** start of Selection **
The foreigner as 'brother' or 'sister'

Vatican Media

Tobias Häner

Since the First Covenant, concern for the stranger, the foreigner, has a central place in the Bible and one was considered a "brother" / "sister", even if one did not belong to the people of Israel. The New Testament shows him or her to us as the face by which Jesus comes to meet us, inviting us to love him with the same motherly love with which he is looked upon by God. Tobias Häner is professor of Old Testament biblical studies at the Academy of Catholic Theology in Cologne (Germany).

At the heart of the Torah...

 

The biblical theme of the ‘stranger’ is usually perceived in a primarily ethical perspective. This is due to the emphasis given to solidarity with the stranger in both testaments,1  starting with the First Covenant. And the legal parts of the Torah do indeed place great emphasis on protecting those who dwell in Israel as outsiders.

 

– In the Book of Exodus, God repeatedly admonishes his people not to oppress the stranger: "You shall not wrong or oppress a resident alien, for you were aliens in the land of Egypt.” (Ex 22:20; cf. 23:9).
** end of Selection **
** start of Rows **
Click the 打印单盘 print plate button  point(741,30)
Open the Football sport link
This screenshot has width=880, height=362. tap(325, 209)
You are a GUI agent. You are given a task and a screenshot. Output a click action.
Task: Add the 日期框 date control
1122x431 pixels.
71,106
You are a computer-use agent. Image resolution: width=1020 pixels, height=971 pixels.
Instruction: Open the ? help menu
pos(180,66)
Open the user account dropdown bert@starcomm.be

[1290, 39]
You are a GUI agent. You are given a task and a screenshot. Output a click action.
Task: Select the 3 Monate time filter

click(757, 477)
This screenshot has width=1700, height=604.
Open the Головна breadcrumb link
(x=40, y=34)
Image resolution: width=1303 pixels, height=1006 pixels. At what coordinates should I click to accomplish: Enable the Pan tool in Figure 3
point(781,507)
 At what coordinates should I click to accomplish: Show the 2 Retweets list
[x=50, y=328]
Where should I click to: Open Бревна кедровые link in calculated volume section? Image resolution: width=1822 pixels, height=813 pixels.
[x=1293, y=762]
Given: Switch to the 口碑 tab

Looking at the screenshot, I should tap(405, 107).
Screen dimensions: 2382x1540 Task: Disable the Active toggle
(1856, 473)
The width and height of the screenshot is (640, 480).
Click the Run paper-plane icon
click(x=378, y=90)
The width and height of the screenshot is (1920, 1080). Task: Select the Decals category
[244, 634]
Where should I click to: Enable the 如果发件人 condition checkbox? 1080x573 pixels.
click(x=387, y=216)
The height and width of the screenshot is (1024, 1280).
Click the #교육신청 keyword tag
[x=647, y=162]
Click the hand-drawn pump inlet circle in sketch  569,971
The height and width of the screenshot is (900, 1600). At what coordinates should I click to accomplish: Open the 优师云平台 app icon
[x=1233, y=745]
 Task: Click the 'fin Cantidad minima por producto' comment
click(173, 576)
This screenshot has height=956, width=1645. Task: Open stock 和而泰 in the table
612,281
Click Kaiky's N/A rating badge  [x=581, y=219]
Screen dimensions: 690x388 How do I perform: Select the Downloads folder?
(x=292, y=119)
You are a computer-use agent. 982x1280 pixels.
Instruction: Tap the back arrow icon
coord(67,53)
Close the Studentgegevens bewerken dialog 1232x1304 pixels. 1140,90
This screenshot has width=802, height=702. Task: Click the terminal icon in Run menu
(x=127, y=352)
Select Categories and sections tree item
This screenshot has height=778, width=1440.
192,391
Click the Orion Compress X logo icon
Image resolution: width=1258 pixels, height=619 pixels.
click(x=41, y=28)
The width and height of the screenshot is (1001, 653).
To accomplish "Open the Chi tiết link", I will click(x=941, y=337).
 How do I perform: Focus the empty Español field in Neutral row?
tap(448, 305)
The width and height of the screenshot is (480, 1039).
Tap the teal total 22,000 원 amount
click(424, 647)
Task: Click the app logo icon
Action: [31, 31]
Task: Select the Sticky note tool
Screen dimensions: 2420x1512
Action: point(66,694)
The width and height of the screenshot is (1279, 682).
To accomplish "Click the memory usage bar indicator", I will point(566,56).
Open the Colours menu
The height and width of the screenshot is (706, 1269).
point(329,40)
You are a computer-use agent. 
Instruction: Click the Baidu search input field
** end of Rows **
Revise the text on the foreigner in the Bible from "Vatican Media" to "of the Torah...", replacing "stranger" with "sojourner". The data was drawn from a separate source.

▸ **Expected output**:
Vatican Media

Tobias Häner

Since the First Covenant, concern for the sojourner, the foreigner, has a central place in the Bible and one was considered a "brother" / "sister", even if one did not belong to the people of Israel. The New Testament shows him or her to us as the face by which Jesus comes to meet us, inviting us to love him with the same motherly love with which he is looked upon by God. Tobias Häner is professor of Old Testament biblical studies at the Academy of Catholic Theology in Cologne (Germany).

At the heart of the Torah...